Diren Kazova: Mağazadan Çok Paylaşım ve Dayanışma Merkezi
Serdal Işık/etha
Çarşamba yürüyüşleriyle başlayıp patronsuz üretime kadar gelen Kazova deneyimi, "Diren Kazova" mağazasının açılmasıyla yeni bir aşamaya geçti. İşçilerin yönettiği fabrikada üretilen kazaklar, Diren Kazova mağazasında uygun fiyatlara satılıyor. İşçiler, "Yapacağımız şeyleri paylaşım adına yapacağız" diyor.
Kazova işçileri, Diren Kazova Kazak ve Kültür Merkezi'nde ürettikleri ürünleri satmaya çalışıyor. Kıt kanaat geçinen işçiler piyasada 200-300 TL'ye satılan kazakları 50 TL'ye satıyor.

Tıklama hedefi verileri
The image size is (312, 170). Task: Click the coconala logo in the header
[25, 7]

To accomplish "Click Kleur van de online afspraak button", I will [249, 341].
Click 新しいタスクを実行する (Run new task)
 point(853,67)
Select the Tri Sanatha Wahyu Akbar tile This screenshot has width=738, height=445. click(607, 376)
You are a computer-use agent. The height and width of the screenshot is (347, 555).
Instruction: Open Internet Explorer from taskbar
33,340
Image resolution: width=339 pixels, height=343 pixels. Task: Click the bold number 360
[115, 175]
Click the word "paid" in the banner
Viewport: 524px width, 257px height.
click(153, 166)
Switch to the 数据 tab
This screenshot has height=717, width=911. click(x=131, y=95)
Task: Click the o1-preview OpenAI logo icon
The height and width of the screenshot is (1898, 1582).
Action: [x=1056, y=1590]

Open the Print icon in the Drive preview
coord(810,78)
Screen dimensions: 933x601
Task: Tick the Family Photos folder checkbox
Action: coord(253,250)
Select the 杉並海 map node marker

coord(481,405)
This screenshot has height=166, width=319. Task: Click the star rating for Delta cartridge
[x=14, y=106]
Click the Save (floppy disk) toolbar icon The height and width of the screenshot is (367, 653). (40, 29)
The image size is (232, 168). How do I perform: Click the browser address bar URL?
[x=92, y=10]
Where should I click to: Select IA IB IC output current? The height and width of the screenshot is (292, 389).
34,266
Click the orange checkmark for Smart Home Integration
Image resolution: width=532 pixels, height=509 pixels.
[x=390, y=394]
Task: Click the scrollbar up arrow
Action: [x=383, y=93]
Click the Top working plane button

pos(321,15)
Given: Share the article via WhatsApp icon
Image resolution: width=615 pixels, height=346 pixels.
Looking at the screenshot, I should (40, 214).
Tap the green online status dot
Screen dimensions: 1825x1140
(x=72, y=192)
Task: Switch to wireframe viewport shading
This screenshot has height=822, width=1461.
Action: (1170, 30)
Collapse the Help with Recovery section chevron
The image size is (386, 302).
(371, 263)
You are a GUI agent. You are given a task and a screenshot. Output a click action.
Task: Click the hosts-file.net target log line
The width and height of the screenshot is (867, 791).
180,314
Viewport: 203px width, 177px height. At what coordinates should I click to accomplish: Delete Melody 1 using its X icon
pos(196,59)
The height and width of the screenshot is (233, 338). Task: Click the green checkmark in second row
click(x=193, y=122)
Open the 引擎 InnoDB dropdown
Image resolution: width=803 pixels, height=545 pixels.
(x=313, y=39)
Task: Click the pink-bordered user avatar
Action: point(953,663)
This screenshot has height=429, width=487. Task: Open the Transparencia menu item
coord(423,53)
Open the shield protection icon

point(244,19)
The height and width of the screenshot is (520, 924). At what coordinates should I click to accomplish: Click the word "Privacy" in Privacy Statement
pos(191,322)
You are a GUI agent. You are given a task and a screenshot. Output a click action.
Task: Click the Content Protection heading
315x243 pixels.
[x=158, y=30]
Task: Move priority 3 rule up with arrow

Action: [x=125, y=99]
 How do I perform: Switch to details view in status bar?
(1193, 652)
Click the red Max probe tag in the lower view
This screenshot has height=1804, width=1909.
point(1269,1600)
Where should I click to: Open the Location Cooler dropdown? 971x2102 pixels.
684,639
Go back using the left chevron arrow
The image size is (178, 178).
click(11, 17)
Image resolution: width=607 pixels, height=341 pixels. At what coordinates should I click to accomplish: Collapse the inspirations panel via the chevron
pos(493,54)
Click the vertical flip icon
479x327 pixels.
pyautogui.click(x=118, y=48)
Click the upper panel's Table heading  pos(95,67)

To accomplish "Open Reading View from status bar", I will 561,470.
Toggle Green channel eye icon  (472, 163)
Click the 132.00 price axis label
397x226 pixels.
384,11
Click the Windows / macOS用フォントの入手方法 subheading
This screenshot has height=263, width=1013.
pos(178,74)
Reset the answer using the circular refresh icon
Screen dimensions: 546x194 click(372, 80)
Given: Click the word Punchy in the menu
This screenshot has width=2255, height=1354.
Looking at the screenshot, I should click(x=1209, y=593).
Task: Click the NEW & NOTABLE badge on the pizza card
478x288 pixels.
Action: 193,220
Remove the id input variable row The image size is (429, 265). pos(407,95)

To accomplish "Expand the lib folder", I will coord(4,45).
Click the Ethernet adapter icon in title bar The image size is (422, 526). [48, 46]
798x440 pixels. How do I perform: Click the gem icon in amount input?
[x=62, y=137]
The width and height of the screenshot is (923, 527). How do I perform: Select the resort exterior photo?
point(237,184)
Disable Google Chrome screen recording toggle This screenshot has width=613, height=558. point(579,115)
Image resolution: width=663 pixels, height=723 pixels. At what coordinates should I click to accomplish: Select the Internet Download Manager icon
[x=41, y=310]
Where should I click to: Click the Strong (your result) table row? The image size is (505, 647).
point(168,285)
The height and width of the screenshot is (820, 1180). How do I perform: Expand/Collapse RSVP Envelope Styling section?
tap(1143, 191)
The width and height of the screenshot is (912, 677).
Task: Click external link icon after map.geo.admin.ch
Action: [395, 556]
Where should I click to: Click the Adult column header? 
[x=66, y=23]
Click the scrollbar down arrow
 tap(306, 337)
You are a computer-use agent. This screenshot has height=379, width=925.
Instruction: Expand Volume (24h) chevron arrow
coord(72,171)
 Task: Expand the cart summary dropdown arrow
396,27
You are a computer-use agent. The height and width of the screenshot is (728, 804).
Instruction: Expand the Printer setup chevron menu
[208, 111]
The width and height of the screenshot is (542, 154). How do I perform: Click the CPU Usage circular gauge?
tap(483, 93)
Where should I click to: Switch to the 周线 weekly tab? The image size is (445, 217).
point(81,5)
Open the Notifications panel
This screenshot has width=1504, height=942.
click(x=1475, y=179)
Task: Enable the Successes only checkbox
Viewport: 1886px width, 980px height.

Yapılacaklar:
(a) Kazova yazısında "Diren Kazova: Mağazadan" sözleriyle başlayıp "50 TL'ye satıyor." sözlerine kadar inen her şeyi aynen yazar mısın?
(b) Kazova işçilerini anlatan yazıyı son cümlesinden sonra sürdürür müsün?
Bu kayıtların metinle hiçbir bağlantısı yok.

Yanıtlar:
(a)
Diren Kazova: Mağazadan Çok Paylaşım ve Dayanışma Merkezi
Serdal Işık/etha
Çarşamba yürüyüşleriyle başlayıp patronsuz üretime kadar gelen Kazova deneyimi, "Diren Kazova" mağazasının açılmasıyla yeni bir aşamaya geçti. İşçilerin yönettiği fabrikada üretilen kazaklar, Diren Kazova mağazasında uygun fiyatlara satılıyor. İşçiler, "Yapacağımız şeyleri paylaşım adına yapacağız" diyor.
Kazova işçileri, Diren Kazova Kazak ve Kültür Merkezi'nde ürettikleri ürünleri satmaya çalışıyor. Kıt kanaat geçinen işçiler piyasada 200-300 TL'ye satılan kazakları 50 TL'ye satıyor.

(b)
Mağazaya girdiğimizde dikkatimi ilk yerlere döşenen parke taşları çekti. "Bu taşları niye döşediniz" diye sorduğumuzda, işçiler taşların sanatçılar tarafından döşendiğini belirtti. Duvarlardaki resimlerde oldukça dikkat çekici. Sanatçıların yaptığı ilginç dekor dikkat çekici olduğu kadar göz doldurucu. Mağazaya gelenlerin ilk sorduğu, "Bunlar niye böyle, niye böyle yapmışlar?" Duvarlarda Kızıltepe şehitleri, Dursun Karataş, Hrant Dink ile Gezi isyanı ile 1 Mayıs fotoğrafları ile Gezi isyanında yaşamını yitirenlerin resimleri de yer alıyor. Duvarlara asılı olanlar arasında en dikkat çeken Kazova direnişinden kareler ve "Kazova ilmek ilmek emek demektir" yazılı şal.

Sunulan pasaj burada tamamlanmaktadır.